Please copy out the entries below exactly, beginning with the line that contains "Screen dimensions: 725x453" and ending with the line that contains "Screen dimensions: 1020x726", and include nothing outside that span.

Collected data:
+ + + +
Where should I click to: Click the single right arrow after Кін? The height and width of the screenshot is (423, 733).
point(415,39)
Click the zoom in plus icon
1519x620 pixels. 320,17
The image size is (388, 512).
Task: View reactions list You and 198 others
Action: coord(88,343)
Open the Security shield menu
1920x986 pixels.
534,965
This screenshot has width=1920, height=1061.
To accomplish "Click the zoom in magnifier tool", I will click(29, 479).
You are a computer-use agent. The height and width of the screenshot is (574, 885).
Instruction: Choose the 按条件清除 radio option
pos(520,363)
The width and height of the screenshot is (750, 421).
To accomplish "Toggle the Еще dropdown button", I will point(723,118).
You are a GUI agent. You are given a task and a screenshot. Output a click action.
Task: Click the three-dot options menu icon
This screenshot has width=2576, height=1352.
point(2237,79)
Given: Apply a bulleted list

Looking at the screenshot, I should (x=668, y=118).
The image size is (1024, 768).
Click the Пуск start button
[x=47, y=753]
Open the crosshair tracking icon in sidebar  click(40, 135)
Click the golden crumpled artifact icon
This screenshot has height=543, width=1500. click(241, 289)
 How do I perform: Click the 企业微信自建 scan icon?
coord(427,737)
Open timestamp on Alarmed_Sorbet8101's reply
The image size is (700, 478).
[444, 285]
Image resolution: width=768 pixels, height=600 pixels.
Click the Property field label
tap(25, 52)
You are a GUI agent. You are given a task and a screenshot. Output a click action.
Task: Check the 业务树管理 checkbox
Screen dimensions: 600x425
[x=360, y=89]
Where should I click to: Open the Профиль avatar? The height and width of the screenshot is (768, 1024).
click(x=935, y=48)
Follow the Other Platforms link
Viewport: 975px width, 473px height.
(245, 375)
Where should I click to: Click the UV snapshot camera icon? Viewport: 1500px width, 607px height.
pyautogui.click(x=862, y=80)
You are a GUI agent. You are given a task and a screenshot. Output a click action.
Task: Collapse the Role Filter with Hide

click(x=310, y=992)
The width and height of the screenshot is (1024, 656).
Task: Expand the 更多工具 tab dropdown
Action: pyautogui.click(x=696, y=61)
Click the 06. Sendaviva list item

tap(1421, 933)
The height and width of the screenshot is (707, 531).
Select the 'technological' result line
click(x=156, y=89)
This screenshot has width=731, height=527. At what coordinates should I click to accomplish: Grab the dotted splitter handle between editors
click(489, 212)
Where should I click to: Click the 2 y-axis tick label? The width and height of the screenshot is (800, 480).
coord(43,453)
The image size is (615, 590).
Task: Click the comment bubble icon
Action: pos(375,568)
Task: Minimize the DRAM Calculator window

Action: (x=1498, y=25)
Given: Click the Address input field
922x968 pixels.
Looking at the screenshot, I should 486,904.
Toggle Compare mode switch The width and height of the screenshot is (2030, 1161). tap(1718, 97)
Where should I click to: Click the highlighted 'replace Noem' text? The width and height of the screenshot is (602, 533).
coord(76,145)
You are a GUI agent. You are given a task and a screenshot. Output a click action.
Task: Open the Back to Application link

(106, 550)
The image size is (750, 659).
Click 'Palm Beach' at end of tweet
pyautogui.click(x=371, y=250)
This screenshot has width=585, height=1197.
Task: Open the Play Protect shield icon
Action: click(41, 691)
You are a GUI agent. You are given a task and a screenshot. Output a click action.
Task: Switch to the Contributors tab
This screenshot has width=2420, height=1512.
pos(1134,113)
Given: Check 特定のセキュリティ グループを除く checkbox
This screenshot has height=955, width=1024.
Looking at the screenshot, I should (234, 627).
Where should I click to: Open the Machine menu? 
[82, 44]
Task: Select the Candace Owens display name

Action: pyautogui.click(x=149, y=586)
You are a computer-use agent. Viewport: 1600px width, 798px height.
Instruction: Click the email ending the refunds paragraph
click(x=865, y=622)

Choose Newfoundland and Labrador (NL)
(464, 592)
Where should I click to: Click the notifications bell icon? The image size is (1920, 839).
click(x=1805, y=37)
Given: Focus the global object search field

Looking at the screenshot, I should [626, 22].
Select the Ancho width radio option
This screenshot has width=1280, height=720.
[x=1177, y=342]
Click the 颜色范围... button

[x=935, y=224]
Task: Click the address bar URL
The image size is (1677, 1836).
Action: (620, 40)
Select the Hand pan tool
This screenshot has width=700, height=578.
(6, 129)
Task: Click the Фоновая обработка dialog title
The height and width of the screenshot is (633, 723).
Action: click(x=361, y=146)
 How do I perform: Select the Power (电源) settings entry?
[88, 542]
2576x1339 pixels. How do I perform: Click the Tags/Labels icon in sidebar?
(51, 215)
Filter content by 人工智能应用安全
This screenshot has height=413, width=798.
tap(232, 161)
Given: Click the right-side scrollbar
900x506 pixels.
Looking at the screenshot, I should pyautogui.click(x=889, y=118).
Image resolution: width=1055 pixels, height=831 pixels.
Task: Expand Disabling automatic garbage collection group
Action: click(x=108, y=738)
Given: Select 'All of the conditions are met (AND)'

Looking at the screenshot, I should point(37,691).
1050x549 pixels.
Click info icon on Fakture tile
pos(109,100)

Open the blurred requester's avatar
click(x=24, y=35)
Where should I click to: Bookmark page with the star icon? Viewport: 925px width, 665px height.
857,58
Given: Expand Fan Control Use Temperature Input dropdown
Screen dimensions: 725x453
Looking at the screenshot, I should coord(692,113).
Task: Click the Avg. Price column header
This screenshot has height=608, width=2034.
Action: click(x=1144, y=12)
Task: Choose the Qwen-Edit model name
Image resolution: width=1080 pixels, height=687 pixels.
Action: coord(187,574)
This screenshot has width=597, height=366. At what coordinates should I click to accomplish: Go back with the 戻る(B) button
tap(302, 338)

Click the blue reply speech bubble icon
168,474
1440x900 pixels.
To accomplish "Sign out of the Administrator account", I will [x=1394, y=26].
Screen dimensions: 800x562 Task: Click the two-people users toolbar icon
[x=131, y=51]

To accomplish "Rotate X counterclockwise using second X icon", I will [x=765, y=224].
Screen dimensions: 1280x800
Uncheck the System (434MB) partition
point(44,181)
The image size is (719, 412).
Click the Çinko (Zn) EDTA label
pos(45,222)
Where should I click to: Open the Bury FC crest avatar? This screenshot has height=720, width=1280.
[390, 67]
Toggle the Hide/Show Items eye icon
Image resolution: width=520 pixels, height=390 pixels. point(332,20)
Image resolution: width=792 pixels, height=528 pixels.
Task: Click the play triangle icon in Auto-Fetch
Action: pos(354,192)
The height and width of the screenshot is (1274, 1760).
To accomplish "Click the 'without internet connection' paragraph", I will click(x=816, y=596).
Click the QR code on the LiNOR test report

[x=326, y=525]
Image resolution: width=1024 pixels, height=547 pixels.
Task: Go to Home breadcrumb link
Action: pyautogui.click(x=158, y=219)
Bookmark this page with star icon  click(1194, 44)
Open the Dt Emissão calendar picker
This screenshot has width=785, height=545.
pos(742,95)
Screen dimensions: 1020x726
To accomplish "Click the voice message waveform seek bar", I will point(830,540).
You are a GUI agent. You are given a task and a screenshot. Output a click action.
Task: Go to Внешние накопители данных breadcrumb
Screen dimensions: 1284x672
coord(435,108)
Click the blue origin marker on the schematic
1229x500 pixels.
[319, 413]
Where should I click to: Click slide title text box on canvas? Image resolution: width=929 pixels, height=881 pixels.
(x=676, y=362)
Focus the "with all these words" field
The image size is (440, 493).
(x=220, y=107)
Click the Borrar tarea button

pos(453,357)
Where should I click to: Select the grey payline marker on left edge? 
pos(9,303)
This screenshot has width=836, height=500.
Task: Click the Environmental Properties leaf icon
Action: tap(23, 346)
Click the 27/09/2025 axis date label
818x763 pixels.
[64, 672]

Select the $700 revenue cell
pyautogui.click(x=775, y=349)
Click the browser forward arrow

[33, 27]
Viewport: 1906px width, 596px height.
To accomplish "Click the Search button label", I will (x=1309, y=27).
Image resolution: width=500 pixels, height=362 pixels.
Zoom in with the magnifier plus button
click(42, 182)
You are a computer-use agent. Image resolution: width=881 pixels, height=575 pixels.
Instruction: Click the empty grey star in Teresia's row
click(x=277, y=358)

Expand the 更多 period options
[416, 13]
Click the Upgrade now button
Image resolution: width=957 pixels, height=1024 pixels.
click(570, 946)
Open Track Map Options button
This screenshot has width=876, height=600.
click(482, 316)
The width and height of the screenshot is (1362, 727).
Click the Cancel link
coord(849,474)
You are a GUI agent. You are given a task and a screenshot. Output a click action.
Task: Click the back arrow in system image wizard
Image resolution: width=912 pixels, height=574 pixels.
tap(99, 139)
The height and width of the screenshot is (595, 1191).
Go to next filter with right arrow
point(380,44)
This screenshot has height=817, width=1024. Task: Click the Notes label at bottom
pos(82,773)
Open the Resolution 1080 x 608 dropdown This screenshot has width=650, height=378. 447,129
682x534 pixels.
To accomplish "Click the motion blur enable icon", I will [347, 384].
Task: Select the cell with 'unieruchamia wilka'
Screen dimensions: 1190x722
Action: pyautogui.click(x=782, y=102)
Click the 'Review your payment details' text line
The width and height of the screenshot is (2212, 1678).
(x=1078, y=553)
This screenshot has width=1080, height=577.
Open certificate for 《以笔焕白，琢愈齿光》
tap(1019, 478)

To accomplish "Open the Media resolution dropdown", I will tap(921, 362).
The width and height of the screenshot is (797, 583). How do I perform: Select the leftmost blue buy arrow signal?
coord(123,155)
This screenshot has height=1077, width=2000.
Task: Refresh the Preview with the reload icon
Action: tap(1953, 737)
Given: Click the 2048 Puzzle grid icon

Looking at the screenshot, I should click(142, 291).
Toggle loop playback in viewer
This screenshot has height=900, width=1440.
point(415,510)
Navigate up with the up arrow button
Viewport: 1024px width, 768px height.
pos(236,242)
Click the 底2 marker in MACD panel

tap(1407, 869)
+ + + +
Final answer:
Screen dimensions: 725x453
Looking at the screenshot, I should coord(692,113).
Task: Click the Avg. Price column header
This screenshot has height=608, width=2034.
Action: click(x=1144, y=12)
Task: Choose the Qwen-Edit model name
Image resolution: width=1080 pixels, height=687 pixels.
Action: coord(187,574)
This screenshot has width=597, height=366. At what coordinates should I click to accomplish: Go back with the 戻る(B) button
tap(302, 338)

Click the blue reply speech bubble icon
168,474
1440x900 pixels.
To accomplish "Sign out of the Administrator account", I will [x=1394, y=26].
Screen dimensions: 800x562 Task: Click the two-people users toolbar icon
[x=131, y=51]

To accomplish "Rotate X counterclockwise using second X icon", I will [x=765, y=224].
Screen dimensions: 1280x800
Uncheck the System (434MB) partition
point(44,181)
The image size is (719, 412).
Click the Çinko (Zn) EDTA label
pos(45,222)
Where should I click to: Open the Bury FC crest avatar? This screenshot has height=720, width=1280.
[390, 67]
Toggle the Hide/Show Items eye icon
Image resolution: width=520 pixels, height=390 pixels. point(332,20)
Image resolution: width=792 pixels, height=528 pixels.
Task: Click the play triangle icon in Auto-Fetch
Action: pos(354,192)
The height and width of the screenshot is (1274, 1760).
To accomplish "Click the 'without internet connection' paragraph", I will click(x=816, y=596).
Click the QR code on the LiNOR test report

[x=326, y=525]
Image resolution: width=1024 pixels, height=547 pixels.
Task: Go to Home breadcrumb link
Action: pyautogui.click(x=158, y=219)
Bookmark this page with star icon  click(1194, 44)
Open the Dt Emissão calendar picker
This screenshot has width=785, height=545.
pos(742,95)
Screen dimensions: 1020x726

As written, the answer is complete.